Your instructions:
Going through the data below, please show each line containing the string "post".

** Provided records follows **

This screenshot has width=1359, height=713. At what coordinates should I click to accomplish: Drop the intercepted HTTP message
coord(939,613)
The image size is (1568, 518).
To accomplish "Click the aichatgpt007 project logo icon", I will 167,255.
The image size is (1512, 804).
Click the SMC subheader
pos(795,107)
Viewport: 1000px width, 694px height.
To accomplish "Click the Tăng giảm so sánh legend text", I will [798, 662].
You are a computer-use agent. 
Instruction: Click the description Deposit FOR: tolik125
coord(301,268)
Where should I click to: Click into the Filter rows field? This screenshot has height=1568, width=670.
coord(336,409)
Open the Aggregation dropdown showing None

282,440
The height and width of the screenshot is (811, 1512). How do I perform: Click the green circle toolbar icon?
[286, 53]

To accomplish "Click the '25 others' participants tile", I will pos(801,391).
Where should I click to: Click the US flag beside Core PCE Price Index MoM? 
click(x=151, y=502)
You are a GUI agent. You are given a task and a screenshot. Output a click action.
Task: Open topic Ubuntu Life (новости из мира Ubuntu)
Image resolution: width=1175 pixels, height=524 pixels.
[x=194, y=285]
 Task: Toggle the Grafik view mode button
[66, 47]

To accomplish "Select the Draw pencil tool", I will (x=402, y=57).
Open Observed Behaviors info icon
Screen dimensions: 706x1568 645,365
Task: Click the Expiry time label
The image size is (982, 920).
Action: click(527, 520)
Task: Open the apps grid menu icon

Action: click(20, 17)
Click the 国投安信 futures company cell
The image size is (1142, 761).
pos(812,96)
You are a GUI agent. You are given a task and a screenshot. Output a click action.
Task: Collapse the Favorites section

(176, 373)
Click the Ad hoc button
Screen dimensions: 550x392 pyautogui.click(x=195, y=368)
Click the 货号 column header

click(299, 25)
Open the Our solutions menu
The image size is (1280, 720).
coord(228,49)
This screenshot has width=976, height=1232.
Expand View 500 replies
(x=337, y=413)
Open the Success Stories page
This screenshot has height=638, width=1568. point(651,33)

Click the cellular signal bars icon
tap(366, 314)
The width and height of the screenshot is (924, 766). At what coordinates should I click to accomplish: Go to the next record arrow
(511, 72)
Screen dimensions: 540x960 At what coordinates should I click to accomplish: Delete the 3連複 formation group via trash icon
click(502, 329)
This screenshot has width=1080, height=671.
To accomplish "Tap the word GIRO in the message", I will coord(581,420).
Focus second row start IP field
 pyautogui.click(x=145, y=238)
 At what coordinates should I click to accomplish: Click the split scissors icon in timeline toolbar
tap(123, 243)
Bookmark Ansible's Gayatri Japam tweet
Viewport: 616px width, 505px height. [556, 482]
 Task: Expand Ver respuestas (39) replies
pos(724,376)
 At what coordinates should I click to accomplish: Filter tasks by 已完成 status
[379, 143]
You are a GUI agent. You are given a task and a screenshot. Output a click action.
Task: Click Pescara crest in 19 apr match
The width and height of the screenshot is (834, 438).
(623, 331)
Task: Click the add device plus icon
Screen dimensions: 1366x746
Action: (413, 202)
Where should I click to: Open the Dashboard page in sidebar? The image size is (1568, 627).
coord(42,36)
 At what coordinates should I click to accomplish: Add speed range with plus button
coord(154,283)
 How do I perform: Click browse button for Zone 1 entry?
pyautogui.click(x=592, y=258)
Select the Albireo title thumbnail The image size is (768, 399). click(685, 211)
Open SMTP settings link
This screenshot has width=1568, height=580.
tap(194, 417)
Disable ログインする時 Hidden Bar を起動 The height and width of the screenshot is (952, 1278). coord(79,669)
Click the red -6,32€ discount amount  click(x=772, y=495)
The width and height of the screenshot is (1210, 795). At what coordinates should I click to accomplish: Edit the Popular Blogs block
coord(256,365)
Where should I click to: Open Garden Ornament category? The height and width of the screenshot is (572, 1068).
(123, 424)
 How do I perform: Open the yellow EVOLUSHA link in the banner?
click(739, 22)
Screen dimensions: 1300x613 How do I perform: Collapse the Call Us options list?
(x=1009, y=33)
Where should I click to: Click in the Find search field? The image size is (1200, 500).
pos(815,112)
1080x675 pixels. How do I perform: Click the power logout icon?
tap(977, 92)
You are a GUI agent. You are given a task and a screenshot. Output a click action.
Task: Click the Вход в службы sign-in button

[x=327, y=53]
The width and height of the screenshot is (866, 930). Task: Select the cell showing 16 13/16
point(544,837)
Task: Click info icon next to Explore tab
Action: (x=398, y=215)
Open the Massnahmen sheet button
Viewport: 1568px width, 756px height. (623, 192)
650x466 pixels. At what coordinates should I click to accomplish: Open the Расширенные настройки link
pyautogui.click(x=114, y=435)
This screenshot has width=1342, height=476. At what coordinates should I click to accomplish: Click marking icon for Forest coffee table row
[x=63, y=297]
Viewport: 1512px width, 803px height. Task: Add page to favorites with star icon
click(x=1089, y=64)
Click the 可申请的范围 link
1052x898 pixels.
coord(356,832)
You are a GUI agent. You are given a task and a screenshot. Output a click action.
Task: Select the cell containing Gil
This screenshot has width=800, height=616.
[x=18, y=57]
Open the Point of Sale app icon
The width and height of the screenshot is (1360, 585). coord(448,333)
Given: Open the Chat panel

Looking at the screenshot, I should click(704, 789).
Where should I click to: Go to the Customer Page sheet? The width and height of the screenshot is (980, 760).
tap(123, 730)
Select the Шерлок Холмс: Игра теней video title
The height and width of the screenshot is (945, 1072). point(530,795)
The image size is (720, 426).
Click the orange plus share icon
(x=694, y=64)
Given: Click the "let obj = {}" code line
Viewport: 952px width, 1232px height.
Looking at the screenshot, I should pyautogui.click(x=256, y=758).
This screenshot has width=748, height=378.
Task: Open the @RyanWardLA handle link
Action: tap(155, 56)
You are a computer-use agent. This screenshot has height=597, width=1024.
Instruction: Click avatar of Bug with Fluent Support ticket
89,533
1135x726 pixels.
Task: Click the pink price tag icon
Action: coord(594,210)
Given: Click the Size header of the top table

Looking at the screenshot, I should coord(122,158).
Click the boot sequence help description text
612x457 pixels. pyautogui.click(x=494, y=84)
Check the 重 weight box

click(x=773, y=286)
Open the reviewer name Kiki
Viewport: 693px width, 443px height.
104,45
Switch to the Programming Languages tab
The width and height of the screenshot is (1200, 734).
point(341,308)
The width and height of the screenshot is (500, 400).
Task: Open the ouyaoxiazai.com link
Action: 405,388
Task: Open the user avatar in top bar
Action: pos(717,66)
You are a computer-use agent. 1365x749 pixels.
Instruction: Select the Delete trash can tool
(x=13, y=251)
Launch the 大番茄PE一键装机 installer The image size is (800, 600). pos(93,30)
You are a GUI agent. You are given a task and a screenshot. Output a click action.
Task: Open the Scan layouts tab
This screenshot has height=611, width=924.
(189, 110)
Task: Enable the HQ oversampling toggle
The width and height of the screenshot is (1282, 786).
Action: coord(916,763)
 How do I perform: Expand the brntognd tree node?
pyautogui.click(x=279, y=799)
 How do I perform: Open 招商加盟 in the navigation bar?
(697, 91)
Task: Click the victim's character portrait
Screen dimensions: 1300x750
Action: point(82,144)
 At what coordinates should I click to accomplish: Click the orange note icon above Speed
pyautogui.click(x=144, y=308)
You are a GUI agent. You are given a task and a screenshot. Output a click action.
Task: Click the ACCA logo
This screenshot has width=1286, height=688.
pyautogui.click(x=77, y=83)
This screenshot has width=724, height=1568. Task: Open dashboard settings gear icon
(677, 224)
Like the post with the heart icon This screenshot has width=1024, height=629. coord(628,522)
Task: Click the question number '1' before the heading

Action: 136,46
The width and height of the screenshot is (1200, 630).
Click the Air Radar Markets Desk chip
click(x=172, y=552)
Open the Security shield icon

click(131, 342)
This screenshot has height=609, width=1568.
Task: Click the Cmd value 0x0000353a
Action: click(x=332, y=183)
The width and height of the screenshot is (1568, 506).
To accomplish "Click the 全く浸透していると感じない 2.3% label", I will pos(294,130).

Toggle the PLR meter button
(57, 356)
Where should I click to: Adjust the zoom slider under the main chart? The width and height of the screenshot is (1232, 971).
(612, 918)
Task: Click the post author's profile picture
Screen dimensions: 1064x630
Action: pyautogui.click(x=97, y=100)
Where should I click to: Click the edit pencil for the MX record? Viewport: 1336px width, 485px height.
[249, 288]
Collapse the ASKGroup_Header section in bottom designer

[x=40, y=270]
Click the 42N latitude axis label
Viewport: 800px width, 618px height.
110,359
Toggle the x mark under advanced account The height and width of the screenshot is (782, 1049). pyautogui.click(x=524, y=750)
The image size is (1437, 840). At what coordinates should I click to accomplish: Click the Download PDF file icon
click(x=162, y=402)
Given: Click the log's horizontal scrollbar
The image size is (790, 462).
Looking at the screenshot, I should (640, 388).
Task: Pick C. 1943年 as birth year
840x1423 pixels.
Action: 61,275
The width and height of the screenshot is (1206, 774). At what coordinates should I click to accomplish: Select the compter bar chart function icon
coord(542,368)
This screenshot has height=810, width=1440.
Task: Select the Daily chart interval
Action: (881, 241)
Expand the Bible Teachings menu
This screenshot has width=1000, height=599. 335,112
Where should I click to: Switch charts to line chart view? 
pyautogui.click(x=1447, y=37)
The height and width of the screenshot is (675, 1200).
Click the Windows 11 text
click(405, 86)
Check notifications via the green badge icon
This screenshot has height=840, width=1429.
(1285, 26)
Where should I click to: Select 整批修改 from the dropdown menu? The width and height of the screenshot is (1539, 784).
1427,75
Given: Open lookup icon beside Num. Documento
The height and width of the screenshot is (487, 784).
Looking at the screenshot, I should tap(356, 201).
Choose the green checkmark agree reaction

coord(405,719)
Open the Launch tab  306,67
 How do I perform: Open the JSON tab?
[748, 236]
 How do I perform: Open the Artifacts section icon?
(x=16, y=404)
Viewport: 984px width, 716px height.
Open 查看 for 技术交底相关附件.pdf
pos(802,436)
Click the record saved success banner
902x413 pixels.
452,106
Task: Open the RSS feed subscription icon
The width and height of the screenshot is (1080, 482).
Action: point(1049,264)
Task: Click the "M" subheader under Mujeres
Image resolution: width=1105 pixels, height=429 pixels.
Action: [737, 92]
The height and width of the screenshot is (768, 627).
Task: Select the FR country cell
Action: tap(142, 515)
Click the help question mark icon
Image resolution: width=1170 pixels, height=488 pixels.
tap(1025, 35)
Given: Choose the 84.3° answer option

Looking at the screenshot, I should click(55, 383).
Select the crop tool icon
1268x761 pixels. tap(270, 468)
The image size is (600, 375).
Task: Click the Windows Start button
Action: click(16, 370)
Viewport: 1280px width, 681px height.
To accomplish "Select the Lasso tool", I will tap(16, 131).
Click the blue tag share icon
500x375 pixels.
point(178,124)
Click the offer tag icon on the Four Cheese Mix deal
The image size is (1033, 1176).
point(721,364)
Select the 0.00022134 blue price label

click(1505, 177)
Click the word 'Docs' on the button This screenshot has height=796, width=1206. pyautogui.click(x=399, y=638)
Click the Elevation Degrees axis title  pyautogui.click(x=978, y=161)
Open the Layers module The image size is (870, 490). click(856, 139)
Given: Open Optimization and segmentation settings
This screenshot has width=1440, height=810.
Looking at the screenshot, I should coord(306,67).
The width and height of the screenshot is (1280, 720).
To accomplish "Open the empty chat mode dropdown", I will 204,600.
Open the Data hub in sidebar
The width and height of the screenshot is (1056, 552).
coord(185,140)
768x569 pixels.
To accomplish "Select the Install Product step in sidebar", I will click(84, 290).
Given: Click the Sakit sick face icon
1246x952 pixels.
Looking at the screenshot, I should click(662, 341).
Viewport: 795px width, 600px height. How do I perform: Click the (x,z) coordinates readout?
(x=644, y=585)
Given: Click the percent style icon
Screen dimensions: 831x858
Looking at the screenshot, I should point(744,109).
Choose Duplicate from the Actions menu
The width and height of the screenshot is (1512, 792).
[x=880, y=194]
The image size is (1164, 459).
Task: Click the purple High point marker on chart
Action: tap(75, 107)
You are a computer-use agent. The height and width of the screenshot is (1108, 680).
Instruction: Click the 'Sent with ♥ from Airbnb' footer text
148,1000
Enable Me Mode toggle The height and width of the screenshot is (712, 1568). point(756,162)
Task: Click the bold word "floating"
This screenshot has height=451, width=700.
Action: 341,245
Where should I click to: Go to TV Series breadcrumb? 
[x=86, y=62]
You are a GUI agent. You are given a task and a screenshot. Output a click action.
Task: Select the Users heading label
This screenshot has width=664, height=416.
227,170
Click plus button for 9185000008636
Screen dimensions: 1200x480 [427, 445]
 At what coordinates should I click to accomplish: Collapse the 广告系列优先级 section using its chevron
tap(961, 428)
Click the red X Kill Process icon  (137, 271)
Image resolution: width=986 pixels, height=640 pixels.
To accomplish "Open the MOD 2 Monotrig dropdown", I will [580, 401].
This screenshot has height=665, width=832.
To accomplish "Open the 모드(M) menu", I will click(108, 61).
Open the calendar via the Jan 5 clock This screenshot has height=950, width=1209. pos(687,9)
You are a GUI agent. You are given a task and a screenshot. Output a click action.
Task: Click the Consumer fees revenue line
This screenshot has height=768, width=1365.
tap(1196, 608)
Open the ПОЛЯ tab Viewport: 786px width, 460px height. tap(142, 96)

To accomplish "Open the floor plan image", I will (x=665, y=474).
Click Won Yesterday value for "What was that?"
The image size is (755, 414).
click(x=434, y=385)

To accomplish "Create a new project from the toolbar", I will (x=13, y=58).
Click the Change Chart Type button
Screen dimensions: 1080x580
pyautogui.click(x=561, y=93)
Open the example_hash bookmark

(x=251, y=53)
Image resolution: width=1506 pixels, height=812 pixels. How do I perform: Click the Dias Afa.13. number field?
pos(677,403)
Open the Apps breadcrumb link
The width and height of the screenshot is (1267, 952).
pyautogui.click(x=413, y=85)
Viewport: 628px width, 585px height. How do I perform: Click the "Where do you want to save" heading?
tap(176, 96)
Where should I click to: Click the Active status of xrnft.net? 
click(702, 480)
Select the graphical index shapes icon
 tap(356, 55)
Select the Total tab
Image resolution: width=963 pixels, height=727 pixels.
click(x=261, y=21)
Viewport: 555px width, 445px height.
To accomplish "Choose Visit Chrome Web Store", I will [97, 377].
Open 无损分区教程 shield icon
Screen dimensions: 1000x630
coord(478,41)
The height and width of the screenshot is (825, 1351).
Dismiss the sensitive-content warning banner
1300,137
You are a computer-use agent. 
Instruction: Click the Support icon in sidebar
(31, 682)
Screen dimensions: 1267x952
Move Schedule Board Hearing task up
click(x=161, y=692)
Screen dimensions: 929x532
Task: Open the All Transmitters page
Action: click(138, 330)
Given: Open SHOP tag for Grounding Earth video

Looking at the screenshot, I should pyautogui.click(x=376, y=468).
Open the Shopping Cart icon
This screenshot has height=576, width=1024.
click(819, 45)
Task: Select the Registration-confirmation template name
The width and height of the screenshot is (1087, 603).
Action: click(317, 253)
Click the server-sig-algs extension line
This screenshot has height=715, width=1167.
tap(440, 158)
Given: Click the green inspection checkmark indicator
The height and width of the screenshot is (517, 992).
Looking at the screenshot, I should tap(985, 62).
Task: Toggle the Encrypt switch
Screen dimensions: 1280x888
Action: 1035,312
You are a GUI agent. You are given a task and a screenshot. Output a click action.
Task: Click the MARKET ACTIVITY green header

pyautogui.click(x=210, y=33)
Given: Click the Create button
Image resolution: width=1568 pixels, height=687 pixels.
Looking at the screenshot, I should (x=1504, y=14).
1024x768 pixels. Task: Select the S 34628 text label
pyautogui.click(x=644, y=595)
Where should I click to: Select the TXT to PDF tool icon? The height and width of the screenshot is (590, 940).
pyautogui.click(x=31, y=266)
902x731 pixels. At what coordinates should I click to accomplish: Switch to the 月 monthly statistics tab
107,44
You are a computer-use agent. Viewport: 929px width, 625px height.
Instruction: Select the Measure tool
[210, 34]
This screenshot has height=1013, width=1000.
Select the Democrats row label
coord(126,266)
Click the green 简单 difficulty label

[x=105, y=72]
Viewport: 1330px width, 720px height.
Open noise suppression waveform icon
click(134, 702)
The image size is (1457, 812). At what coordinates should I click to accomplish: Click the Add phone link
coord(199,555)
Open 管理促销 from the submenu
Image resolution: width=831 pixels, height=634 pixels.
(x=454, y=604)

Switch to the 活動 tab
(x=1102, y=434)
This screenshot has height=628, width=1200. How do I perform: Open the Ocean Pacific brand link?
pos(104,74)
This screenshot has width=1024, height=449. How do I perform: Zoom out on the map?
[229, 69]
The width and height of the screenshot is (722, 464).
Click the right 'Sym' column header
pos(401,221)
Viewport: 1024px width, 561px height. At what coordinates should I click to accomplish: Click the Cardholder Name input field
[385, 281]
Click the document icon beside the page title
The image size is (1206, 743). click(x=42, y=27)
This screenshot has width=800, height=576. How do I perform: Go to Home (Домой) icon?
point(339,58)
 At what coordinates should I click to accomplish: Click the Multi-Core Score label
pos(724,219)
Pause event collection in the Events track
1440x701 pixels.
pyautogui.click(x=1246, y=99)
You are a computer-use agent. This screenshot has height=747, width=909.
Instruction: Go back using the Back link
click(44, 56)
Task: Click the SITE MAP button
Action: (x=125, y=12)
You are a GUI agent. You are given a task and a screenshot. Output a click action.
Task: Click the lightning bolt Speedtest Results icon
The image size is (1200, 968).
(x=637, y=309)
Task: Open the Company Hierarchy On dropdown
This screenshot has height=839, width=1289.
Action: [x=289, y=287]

** End of Provided records **

Worked solution:
Like the post with the heart icon This screenshot has width=1024, height=629. coord(628,522)
Task: Click the post author's profile picture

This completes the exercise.